Making a Scale-compatible Algorithm¶

Algorithms must:

Run standalone without any user inputs

Algorithms must be fully automated. If your algorithm is prompting for input from a user, the job will continue to wait until it times out.
Fail gracefully

Ideally your algorithm will capture its faults and failures and report an exit code and log an informative message to standard error. Exit codes for an algorithm can be mapped for debugging and metric purposes. If failures are not captured appropriately, Scale will likely report a general algorithm error, which will make debugging your algorithm more difficult.
Not display popups

Algorithms must not display error dialogs, file selection menus, splash screens, etc. since there is no user that is able to make a selection or close these windows. Popup displays will cause an algorithm to hang (since they won’t be closed) until the job times out. This is a common issue with IDL and output will need to be displayed to the standard output instead.
Run on Linux

Any external libraries needed must be compiled for Linux. Do not bundle your algorithm with Windows DLLs.
Not have hardcoded paths

File paths must not be embedded in the source code such that changing the path requires re-compiling code. Necessary file paths should be passable into the algorithm either via a configuration file or passed from the command line.

Scale will:

Give the input file(s) absolute path
Provide an empty output directory
Provide dedicated resources that you request
Capture standard output and standard error
Capture exit codes

Scale will not:

Resolve relative paths
Provide output file names
Automatically create NFS mounts in the Docker container
Capture output products not listed in the results manifest and job interface

Creating Executables¶

C/C++¶

Compiled on Linux
Should provide cmake/makefiles for algorithm

IDL¶

Code should be compiled into .sav files with IDL’s save command
IDL .sav files are run using runtime license
Some IDL function calls, such as ENVI, require special licensing which is limited

Java¶

Code should be compiled into .jar files
Needed .jar libraries should be within its own folder

MATLAB¶

Code should be compiled into executables using MATLAB’s deploytool or mcc command
Compiling MATLAB code will require any toolboxes used to be specified and available at compile time
Compiled MATLAB code runs using MATLAB’s compiled runtime mode, which does not require a license

Python¶

Code should be in its own folder
Needed Python modules will need to be installed in the Docker container

Wrapping algorithms¶

If a script wraps the algorithm execution, exit codes will need to be captured and returned by the wrapper script.

Example Python wrapper¶

import subprocess
import logging
import sys
import json
import os
from glob import glob

#Setup Logger to capture print statements
log=logging.getLogger()
log.setLevel(10)
consoleFormatter = logging.Formatter('%(asctime)s - %(name)s - %(levelname)s - %(message)s')
consoleHandler = logging.StreamHandler(sys.stdout)
consoleHandler.setFormatter(consoleFormatter)
log.addHandler(consoleHandler)

#Use subprocess to execute algorithms
def runAlgorithm(tiffpath, outdir):
    tiffBasename = os.path.basename(tiffpath)
    outFilePath = os.path.join(outdir, tiffBasename.replace('.tif', '_tiffinfo_log.txt'))

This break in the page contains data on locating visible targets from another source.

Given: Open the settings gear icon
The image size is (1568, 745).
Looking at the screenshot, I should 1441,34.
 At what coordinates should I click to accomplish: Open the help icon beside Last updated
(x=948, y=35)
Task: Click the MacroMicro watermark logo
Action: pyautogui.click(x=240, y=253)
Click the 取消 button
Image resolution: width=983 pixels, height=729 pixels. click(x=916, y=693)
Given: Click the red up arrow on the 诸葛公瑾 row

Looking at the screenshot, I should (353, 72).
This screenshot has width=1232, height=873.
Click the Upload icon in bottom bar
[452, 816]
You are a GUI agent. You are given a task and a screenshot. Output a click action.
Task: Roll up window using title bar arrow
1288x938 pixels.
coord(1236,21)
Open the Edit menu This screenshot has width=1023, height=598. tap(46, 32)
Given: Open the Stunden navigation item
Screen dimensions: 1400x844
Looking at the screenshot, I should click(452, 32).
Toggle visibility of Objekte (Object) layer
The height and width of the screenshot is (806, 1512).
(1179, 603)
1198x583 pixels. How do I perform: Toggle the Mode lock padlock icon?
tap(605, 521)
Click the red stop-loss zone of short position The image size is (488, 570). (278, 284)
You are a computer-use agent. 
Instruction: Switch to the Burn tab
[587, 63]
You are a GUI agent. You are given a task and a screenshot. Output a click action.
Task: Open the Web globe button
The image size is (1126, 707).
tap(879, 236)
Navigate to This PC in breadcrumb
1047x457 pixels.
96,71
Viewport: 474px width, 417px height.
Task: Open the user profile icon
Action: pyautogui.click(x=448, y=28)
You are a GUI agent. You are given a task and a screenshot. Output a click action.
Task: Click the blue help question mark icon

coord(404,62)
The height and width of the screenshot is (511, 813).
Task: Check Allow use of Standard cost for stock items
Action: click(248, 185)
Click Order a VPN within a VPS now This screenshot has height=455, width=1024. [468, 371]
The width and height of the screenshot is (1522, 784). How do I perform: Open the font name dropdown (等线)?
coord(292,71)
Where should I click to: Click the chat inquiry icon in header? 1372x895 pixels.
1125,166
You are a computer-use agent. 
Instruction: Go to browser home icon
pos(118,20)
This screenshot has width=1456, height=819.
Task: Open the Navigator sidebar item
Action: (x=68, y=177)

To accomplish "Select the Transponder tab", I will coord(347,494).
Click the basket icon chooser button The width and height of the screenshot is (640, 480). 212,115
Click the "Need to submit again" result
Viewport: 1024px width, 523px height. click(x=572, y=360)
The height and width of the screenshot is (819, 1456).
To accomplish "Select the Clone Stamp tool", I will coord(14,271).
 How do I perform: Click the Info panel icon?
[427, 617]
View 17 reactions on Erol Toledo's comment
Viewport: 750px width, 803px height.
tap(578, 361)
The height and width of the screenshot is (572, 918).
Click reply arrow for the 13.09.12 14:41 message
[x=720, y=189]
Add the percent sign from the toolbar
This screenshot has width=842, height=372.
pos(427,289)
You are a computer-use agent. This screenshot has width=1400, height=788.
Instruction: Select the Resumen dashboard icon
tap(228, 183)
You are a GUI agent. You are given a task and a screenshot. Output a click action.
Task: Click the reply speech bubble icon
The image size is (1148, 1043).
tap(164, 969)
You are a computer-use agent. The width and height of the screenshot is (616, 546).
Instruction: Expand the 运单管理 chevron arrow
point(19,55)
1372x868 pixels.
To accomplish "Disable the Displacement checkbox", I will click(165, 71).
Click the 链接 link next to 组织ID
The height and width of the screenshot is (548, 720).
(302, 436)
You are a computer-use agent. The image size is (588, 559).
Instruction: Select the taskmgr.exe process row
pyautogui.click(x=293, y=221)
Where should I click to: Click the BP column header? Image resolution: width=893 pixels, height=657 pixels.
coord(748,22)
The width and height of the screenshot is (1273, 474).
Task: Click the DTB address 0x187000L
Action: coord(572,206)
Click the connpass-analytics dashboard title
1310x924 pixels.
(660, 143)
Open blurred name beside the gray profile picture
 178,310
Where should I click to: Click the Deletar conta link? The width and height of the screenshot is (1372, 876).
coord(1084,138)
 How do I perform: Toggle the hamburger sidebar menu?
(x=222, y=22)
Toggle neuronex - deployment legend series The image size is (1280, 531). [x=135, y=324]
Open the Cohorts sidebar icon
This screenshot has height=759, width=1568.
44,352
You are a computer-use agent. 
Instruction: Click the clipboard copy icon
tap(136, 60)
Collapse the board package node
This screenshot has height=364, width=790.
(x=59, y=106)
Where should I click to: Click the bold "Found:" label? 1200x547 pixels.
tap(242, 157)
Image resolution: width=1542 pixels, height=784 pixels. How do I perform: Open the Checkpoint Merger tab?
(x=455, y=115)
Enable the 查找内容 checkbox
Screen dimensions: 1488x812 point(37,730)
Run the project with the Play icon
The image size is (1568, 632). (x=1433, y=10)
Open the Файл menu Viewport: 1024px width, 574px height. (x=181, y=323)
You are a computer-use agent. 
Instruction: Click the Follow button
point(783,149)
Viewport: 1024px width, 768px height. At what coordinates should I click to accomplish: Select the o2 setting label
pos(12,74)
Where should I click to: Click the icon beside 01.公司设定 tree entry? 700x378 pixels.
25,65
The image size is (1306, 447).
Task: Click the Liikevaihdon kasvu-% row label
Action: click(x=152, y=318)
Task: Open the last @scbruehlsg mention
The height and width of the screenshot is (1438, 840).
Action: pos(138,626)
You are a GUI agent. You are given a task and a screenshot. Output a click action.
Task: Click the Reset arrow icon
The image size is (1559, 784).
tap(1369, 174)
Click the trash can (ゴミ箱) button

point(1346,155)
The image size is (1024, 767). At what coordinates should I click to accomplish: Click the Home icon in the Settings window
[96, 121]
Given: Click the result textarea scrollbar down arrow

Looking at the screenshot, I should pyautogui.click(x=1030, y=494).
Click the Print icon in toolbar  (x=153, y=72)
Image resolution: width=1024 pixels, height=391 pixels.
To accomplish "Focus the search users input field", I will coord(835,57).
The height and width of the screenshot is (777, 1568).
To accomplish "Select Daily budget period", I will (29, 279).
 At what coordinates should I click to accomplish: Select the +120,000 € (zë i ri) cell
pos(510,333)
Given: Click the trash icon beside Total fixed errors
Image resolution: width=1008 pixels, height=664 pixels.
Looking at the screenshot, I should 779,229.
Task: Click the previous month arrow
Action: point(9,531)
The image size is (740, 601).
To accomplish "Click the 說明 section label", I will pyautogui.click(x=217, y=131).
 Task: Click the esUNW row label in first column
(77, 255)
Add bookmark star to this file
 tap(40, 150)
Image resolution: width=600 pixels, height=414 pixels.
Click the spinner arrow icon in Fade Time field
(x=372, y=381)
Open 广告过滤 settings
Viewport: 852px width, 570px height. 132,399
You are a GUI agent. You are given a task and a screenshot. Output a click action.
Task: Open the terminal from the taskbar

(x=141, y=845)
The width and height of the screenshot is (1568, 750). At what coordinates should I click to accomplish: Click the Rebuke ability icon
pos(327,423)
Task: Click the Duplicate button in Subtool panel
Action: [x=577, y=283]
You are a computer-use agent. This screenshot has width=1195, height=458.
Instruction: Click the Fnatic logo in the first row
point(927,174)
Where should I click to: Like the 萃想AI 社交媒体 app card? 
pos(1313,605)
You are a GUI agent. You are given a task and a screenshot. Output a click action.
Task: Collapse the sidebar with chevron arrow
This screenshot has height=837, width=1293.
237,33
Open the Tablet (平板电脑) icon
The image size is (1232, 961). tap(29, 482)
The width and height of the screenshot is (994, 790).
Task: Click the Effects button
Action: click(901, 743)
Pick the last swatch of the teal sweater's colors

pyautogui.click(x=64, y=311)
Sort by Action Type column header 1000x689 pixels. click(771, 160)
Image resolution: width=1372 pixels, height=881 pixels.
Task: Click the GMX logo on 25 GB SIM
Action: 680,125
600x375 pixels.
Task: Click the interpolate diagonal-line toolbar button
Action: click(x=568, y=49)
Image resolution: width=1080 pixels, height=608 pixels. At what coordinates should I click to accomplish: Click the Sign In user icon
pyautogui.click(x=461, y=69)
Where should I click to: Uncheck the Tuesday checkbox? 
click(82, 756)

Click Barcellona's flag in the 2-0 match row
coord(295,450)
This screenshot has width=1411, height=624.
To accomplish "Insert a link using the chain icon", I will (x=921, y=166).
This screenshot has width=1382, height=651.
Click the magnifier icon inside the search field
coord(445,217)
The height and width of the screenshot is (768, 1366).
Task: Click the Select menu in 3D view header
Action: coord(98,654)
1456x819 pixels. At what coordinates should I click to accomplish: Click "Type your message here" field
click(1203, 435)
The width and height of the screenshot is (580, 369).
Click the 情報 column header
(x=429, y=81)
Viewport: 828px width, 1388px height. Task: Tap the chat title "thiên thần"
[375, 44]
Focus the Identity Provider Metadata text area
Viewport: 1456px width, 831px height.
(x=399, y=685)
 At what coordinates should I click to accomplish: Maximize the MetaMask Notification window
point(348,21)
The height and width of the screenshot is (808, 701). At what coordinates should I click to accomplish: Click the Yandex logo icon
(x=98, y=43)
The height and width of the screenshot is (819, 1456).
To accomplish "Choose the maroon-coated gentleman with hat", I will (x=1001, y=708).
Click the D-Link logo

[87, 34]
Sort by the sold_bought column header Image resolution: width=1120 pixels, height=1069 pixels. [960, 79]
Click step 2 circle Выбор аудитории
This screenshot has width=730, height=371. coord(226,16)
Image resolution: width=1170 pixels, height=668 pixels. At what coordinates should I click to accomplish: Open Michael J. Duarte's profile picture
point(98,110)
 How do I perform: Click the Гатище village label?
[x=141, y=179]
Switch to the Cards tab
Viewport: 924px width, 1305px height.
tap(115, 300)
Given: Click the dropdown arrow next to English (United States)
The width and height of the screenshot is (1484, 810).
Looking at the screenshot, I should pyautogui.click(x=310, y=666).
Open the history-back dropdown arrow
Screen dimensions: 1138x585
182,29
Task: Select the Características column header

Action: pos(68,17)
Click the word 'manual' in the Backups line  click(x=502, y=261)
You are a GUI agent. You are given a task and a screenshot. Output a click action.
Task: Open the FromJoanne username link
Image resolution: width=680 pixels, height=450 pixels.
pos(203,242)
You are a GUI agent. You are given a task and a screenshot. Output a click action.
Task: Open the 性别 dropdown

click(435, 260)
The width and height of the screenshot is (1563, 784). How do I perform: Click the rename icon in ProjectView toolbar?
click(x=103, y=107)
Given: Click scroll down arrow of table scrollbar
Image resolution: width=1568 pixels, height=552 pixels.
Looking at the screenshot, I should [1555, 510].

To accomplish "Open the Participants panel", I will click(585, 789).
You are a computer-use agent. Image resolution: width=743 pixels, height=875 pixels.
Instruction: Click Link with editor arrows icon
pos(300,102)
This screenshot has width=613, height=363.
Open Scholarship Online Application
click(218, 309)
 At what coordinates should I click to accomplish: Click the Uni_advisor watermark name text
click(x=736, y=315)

    arglist = [r'/usr/bin/tiffinfo', tiffpath, '>', outFilePath]

    log.info('Command:')
    myCommand = ' '.join(arglist)
    log.debug(myCommand)
    log.info('Executing command...')

    exitCode = subprocess.Popen(arglist, shell=False).wait()

    log.info('Returning from algorithm...')

    return exitCode

#Capture results in manifest
def generateResultsManifest(outdir):

    try:
        outputLog = glob(os.path.join(outdir, '*tiffinfo_log.txt'))[0]
    except:
        log.error('Error in locating output files')
        sys.exit(10)

    if not outputLog:
        log.error('No outputs found in directory for manifest')
        sys.exit(11)

    jsonDict={}
    jsonDict['version'] = '1.1'
    jsonDict['output_data'] = []

    tempDict = {}
    tempDict['name'] = 'tiffinfo_log'
    tempDict['file'] = {'path': outputLog}
    jsonDict['output_data'].append(tempDict)

    with open(os.path.join(outdir, 'results_manifest.json'), 'w') as fout:
        jsonString = json.dumps(jsonDict)
        fout.write(jsonString)

    log.info('Completed manifest creation')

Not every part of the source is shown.